Monday, April 18, 2016

SPX S&P 500 Daily Chart Overbot Rising Wedge Negative Divergence Upper Band Violation

The SPX daily chart is setting up negatively with the rising wedge and overbot stochastics. The red lines show negative divergence across all indicators that want price to receive a smack down. The green line for the RSI shows long and strong juice remaining in the very near term so a jog move may be needed (one day down one day up then down) but overall the chart wants to see a price drop begin at anytime.

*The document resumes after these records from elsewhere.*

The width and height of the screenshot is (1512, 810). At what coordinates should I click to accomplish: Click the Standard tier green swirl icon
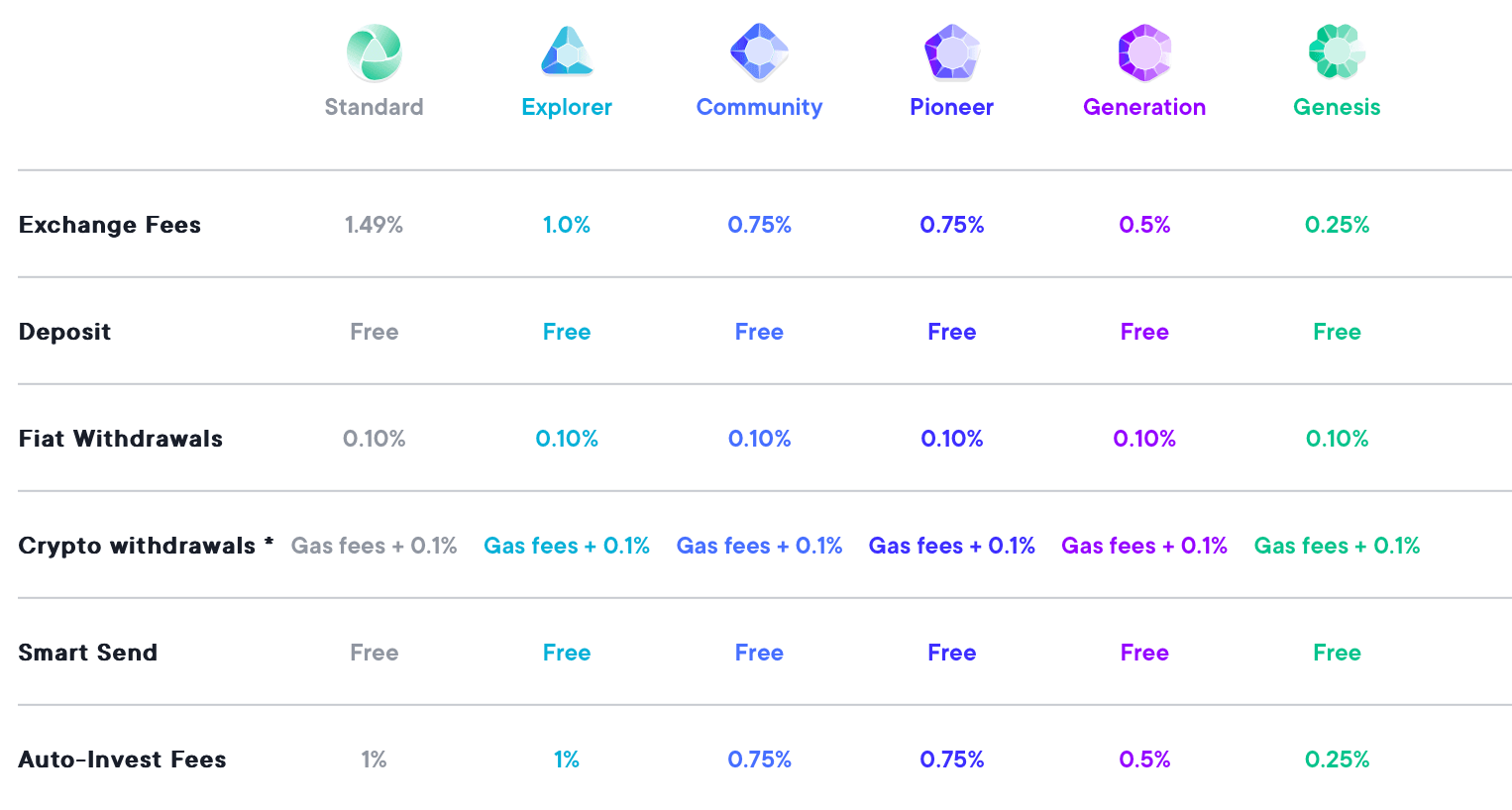coord(374,52)
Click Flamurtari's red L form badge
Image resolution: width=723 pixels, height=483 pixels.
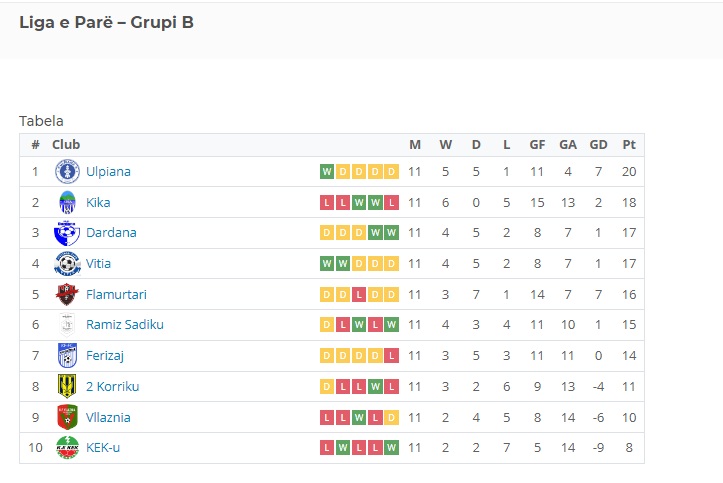(x=359, y=295)
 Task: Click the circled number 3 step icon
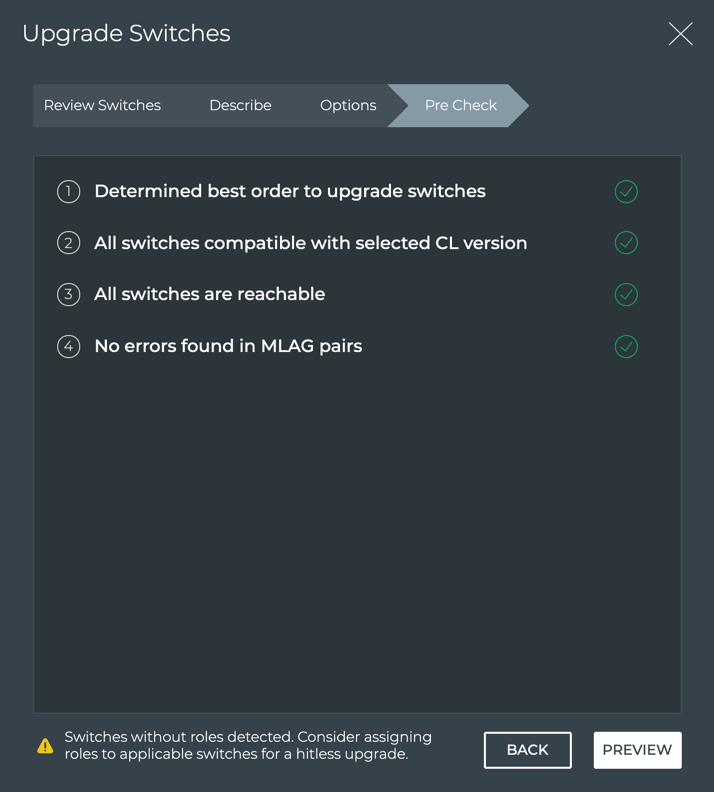tap(68, 294)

The collapses out of rising wedges can be quite dramatic. The pink arrows show the tight standard deviation band squeezes. In February, price was squeezed out lower hitting the lower band then recoiling higher to the upper band in late February. Right now, price is squeezed out higher, and hits the upper band. Will it perform the mirror image fractal of February? If so, price would now recoil lower towards the lower band at 2025. At a minimum, the middle band at 2059 is in play since the upper band has been violated.

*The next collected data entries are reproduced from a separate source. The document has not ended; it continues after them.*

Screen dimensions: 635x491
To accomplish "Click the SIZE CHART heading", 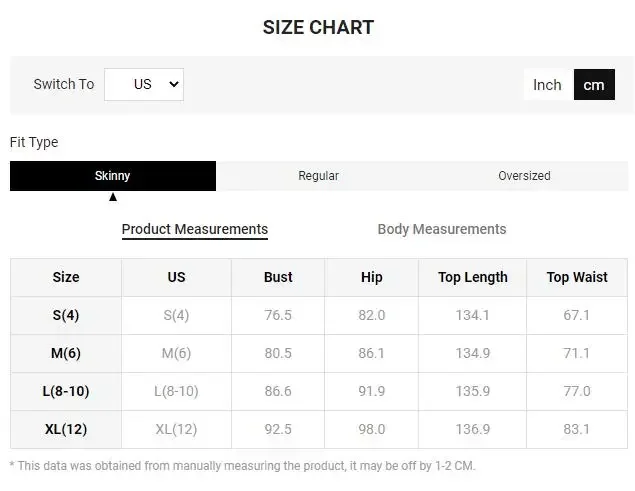I will point(318,27).
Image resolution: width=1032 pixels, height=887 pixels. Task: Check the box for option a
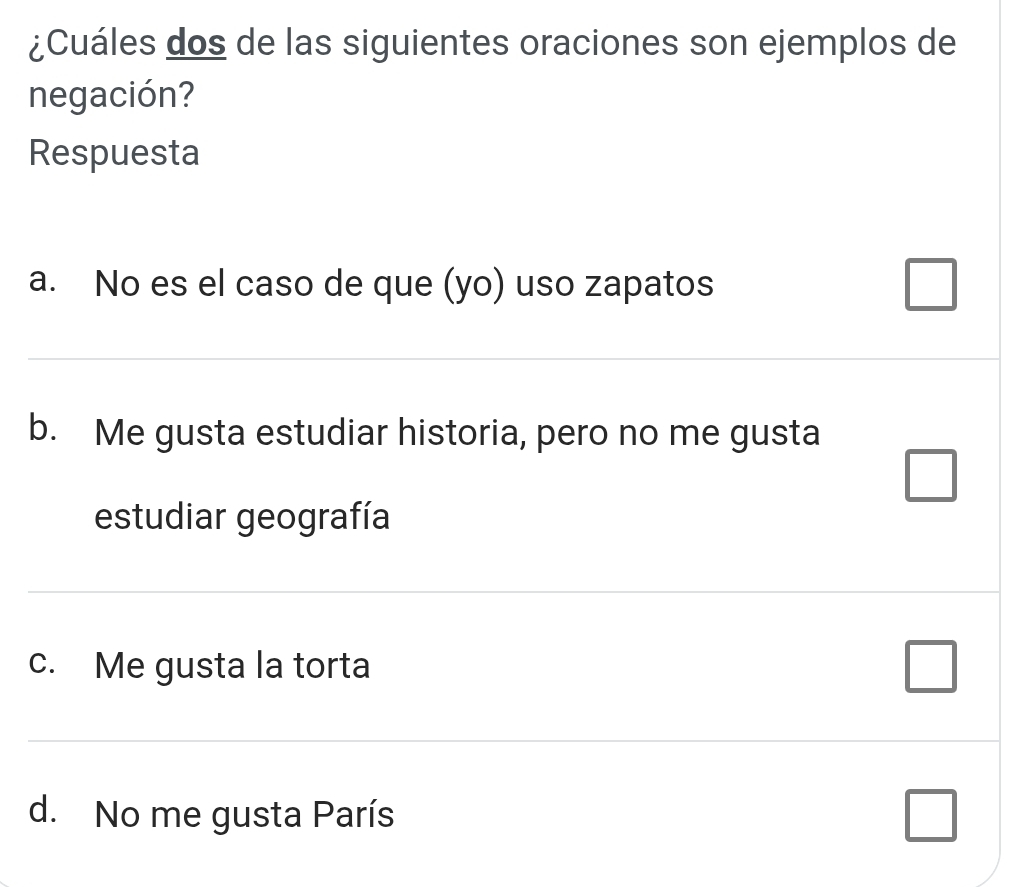pyautogui.click(x=931, y=285)
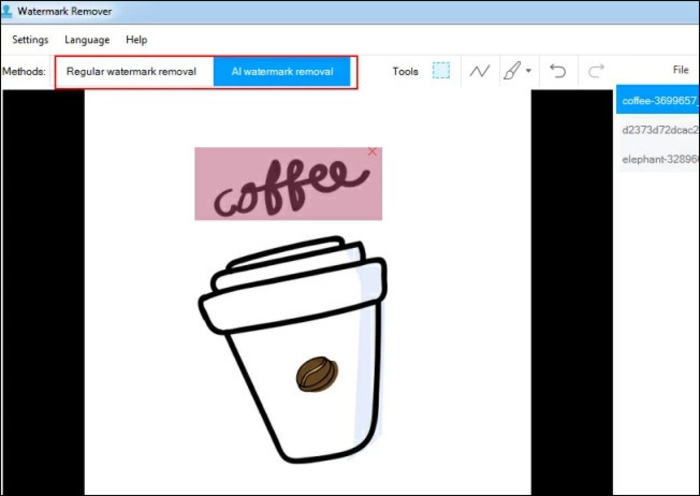This screenshot has height=496, width=700.
Task: Select the elephant-32896 file in list
Action: coord(658,159)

The ADX is at 18 which is quite surprising. An ADX above 25-ish says a downward move in price is in a strong downtrend, or, an upward move in price is in a strong uptrend. As the stock market tanked to begin the year falling into the 2/11/16 bottom, note that the ADX was rocking and rolling between 30 and 40. This firmly verified that the downward move in price was a strong trend lower. Then the rally began and the ADX petered out and falls under 25-ish. The bears knew in late February that the strong down move in the stock market was over.

It is surprising that the ADX is not above 30 right now. For the robust move higher in stocks over the last two months and all the euphoria, you would think it is a strong trend higher. Nope. The ADX is even at a lower value than two weeks ago when April started. The big rally in stocks is not a strong uptrend. The volume today is on the low side so there is no conviction for bulls to take stocks higher. Much of the move higher in stocks is frustrated shorts covering creating bull fuel. The catalyst is the central bankers always anxious to pump stocks with promises of easy money.

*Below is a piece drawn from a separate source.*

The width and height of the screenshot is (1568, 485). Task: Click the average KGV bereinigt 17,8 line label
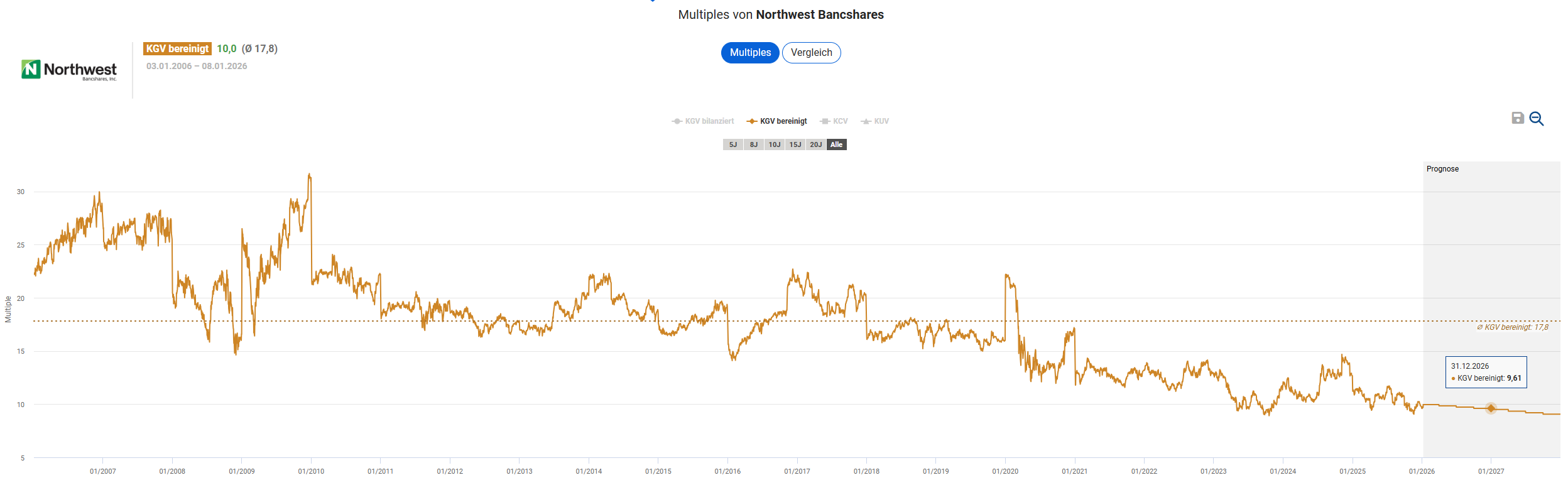tap(1513, 327)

The low CPC put/call from last week has hinted that a market top is at hand. This gels with the chart above, and the previous 2-hour chart, that are agreeable for a pull back to begin. Watch the RSI to see if the bulls can keep the rally alive for another day or two. ECB President Draghi plans to fire a money bazooka on Thursday morning promising more easy money. The central bankers are powerful and may paint the tape green. If the chart negativity plays out as described, perhaps Draghi drops his money bazooka on the floor in a couple days and it is exposed as shooting blanks.

The SPX stopped at the 2093-2094 resistance. A move higher will take price to 2099 next. This information is for educational and entertainment purposes only. Do not invest based on anything you read or view here. Consult your financial advisor before making any investment decision.